日本代表90試合出場の挑戦者。今野泰幸、ボランチとして挑むハリルJでのアピール合戦

text by 元川悦子 photo by Getty Images,Shinya Tanaka

「自分はハリルジャパンでは新参者。ベテランなんてとんでもない」

2014W杯コロンビア戦
2014年ワールドカップのコロンビア戦では前半に自身のファウルからPKを与えてしまった【写真:Getty Images】

 とはいえ、本人は圧倒的な実績がアドバンテージになるとは一切、考えていない。「自分はハリルジャパンでは新参者。ベテランなんてとんでもない」という謙虚な姿勢を頑なに貫いている。

 確かに、2015年3月に現体制の発足後、今野が日の丸をつけてピッチに立ったのは、2015年3月のチュニジア戦(大分)、ウズベキスタン戦(東京・味スタ)と2017年3月の2018年ロシアワールドカップアジア最終予選・UAE戦(アルアイン)、6月のシリア戦(東京・味スタ)、最終予選・イラク戦(テヘラン)の5試合だけ。決して試合数が多いとは言えない。

 今春のUAE戦で2年ぶりに復帰した時も、彼は「何をしたらいいのか全然分かんない」とネガティブな発言を繰り返していた。そこで衝撃的なパフォーマンスを示し、香川真司(ドルトムント)らを驚愕させたが、不運にも右足中足骨を骨折。2ヶ月半後に復帰するも、6月シリーズは不発に終わり、そこから再び半年間も代表から遠ざかった。

 こうした経験があるから「(代表は)いい選手が入るべきだし、悪かったら外れるのは当たり前。そこは理解してるつもり」と今野は慎重なスタンスを取っているのだろう。今回のE-1選手権もあくまで挑戦者として挑むつもりのようだ。

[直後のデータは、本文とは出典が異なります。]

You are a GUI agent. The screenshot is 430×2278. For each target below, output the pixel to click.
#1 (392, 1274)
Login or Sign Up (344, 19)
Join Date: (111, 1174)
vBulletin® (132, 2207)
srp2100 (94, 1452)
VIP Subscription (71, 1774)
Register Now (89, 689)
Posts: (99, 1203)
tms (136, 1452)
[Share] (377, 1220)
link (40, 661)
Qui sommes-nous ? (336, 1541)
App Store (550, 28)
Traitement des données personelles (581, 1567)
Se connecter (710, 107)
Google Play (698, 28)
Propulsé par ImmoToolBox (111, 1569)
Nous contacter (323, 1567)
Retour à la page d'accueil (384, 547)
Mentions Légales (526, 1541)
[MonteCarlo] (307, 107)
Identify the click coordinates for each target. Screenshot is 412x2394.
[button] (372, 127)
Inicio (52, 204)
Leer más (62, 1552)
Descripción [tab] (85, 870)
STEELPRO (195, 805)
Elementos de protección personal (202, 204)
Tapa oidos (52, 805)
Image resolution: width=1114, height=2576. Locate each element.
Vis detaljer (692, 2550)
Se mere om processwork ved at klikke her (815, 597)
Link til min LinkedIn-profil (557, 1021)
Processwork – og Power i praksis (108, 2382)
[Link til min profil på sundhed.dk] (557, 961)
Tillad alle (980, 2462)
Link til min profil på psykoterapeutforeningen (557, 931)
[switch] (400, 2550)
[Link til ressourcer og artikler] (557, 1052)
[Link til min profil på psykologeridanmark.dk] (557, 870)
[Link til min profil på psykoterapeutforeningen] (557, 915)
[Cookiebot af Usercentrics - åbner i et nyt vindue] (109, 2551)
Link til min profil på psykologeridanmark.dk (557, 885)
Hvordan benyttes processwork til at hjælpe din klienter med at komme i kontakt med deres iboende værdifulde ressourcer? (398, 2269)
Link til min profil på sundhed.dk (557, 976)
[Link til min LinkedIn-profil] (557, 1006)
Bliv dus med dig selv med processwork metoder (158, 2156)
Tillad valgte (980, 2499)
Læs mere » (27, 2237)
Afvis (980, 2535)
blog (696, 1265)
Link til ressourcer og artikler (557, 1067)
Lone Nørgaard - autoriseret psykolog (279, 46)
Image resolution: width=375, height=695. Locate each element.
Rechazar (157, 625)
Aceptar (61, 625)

 ロシアワールドカップ本大会についても「特に何も考えていない」と無心であることを強調してきたが、3年前のブラジル大会での惨敗を忘れた日はないはず。中でも、アドリアン・ラモス(グラナダ)を倒してPKを与えたコロンビア戦(クイアバ)に関しては「あの試合は思い出したくない」と厳しい表情を浮かべたほど、彼にとっての深い傷になっている。

 その一方で「中盤での球際だったり、ルーズボールを全部持っていかれた。パススピードもムチャクチャ速くて、すごい差を感じた。自分たちも個のレベルを上げてかなきゃいけない」とも語っていて、世界レベルに少しでも近づきたいという思いは今も強い。

 奇しくもロシアの初戦はそのコロンビアが相手。因縁のチームに一矢報いるチャンスを得るためにも、今回のE-1選手権では今野が率先してチームを引っ張っていくしかない。彼の武器であるデュエルの強さ、ボール奪取力を遺憾なく発揮し、日本を勝利へと導いていけるか。